» **Estratto fornito**

.....

I suoi volumi risultano catalogati nelle principali biblioteche italiane.
Del presente volume quasi trenta poesie sono state pubblicate prima su “Il Foglio Volante” di Amerigo Jannacone.


BRANO DI RECENSIONE

Ancora una raccolta di liriche di Pietro La Genga, poeta infaticabile attento, incisivo orgoglioso del suo ruolo.
Un atto d’amore alla poesia che alla vita ha dato senso e di vita si è nutrita. Poesia limpida, tesa all’armonia e alla verità.
Alcune sono liriche d’occasione, composte per ricordare eventi, ammonire, commemorare, celebrare; molte altre per fare, come sugge­risce il titolo, un vero e proprio bilancio.

.....

» **Elenco righe**
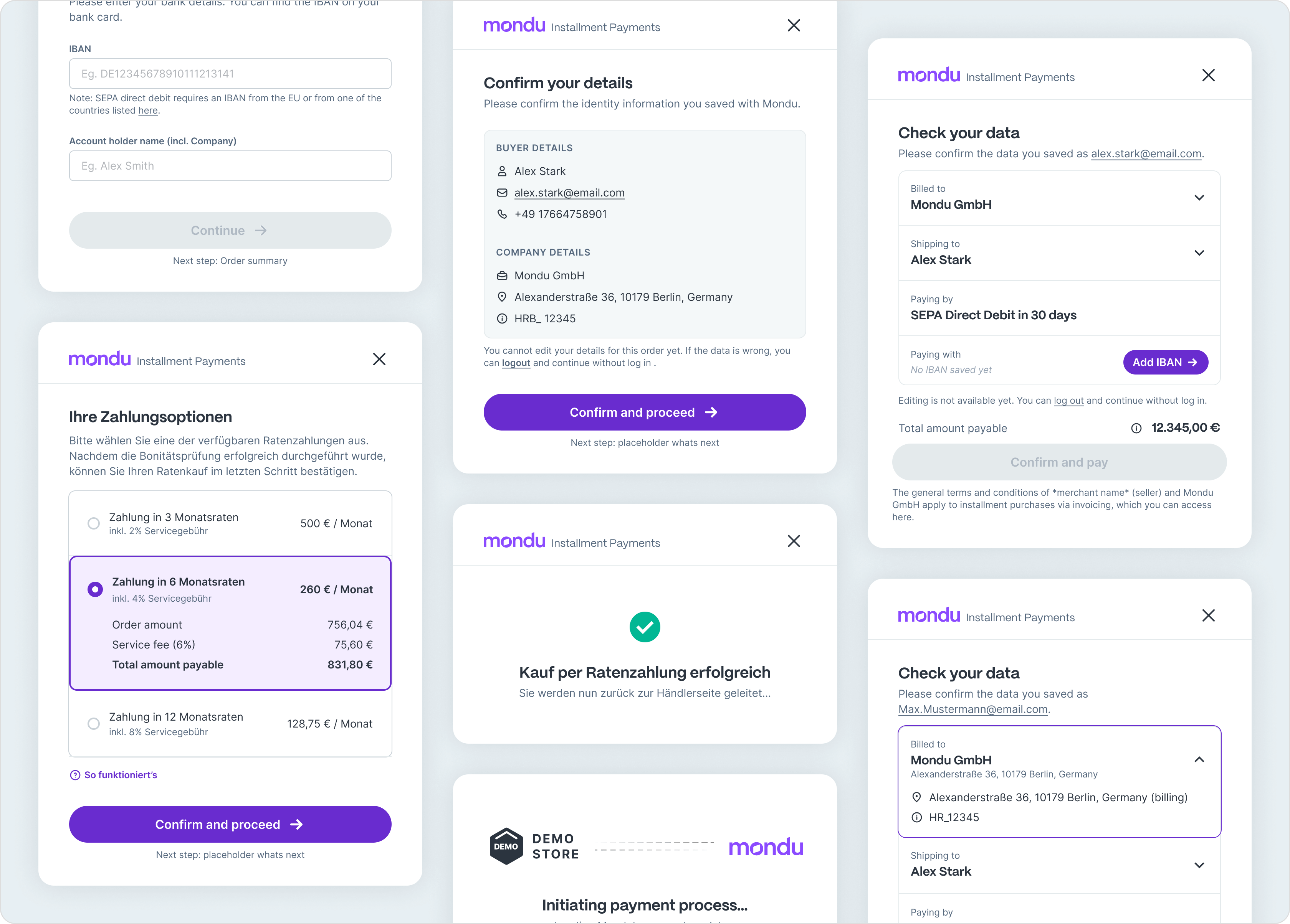
Task: Click info icon next to HRB_ 12345
Action: pyautogui.click(x=502, y=319)
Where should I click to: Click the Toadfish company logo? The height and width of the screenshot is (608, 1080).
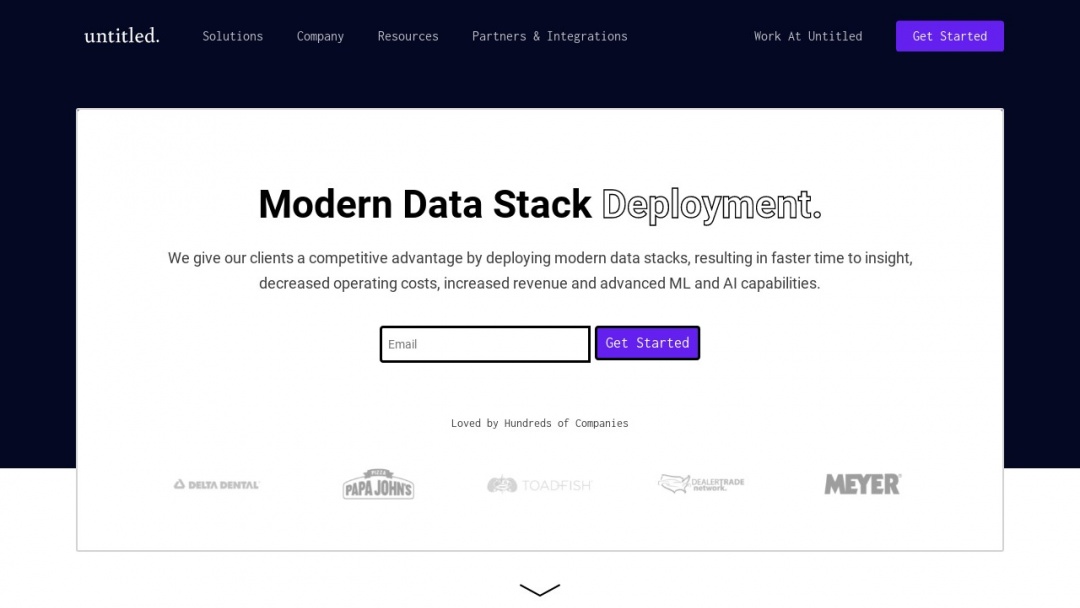pyautogui.click(x=540, y=484)
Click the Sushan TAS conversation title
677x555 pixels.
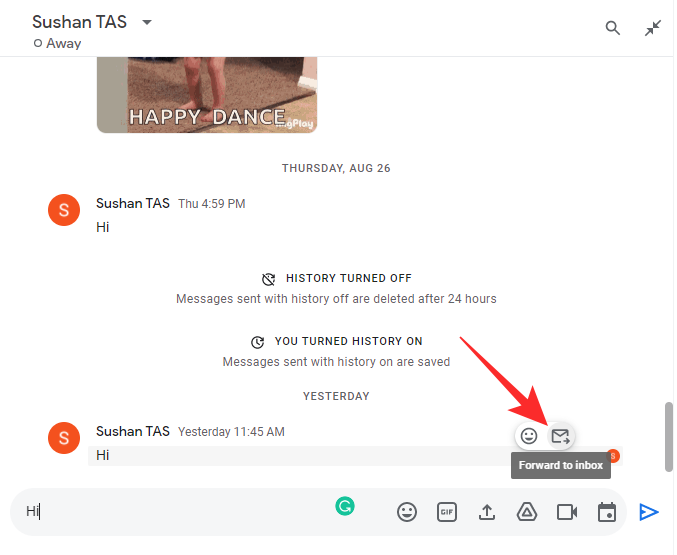pyautogui.click(x=78, y=22)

.....

» **Richiesta scritta 1**
Elenca tutti gli scopi per cui, secondo l'estratto fornito, sono state composte le liriche d'occasione.
» **Richiesta scritta 2**
Rispondi in base all'estratto fornito:
(a) Su quale pubblicazione sono uscite prima quasi trenta poesie del volume?
(b) In quali biblioteche risultano catalogati i volumi?
(c) A che cosa è tesa la poesia di Pietro La Genga?
» **Richiesta scritta 3**
Prosegui la recensione della raccolta di liriche di Pietro La Genga dal punto in cui si interrompe.

» **Risposta finale 1**
- ricordare eventi
- ammonire
- commemorare
- celebrare

» **Risposta finale 2**
(a) Su “Il Foglio Volante” di Amerigo Jannacone.
(b) Nelle principali biblioteche italiane.
(c) All'armonia e alla verità.

» **Risposta finale 3**
Pietro La Genga, infatti, passa al vaglio il suo percorso esisten­ziale: la “bella gloria” che ha coronato l’attività letteraria, l’ambizione che spesso “dell’arbitrio toglie il grande dono”, “le frecce avvelenate” dei denigratori, il fiero distacco dalla turba dei “pseudo poeti”, il male di vivere, i dubbi, le speranze nutrite e perdute, il dolore. Una vita accompagnata dall’orgogliosa consapevolezza del proprio talento, dalla paura del “reo destino” che “sovrasta e preme” e dalla speranza del premio ultraterreno.
Un bilancio nel quale ogni debolezza, ogni riconoscimento, ogni esperienza viene recuperata e inserita, come una tessera, a comporre il mosaico di una vita.
È stato detto che la poesia è un percorso verso la santità, la ricer­ca di un io migliore e Pietro La Genga, in questa raccolta che oscilla tra il compiacimento del proprio “valore” e ragione, tra ombre e luci, dubbi e certezze, tenerezza e passionalità, continua la sua riflessione sulla sofferenza, sulla fragilità umana, sul senso della vita e della morte, sul valore del silenzio:

Forza è il silenzio.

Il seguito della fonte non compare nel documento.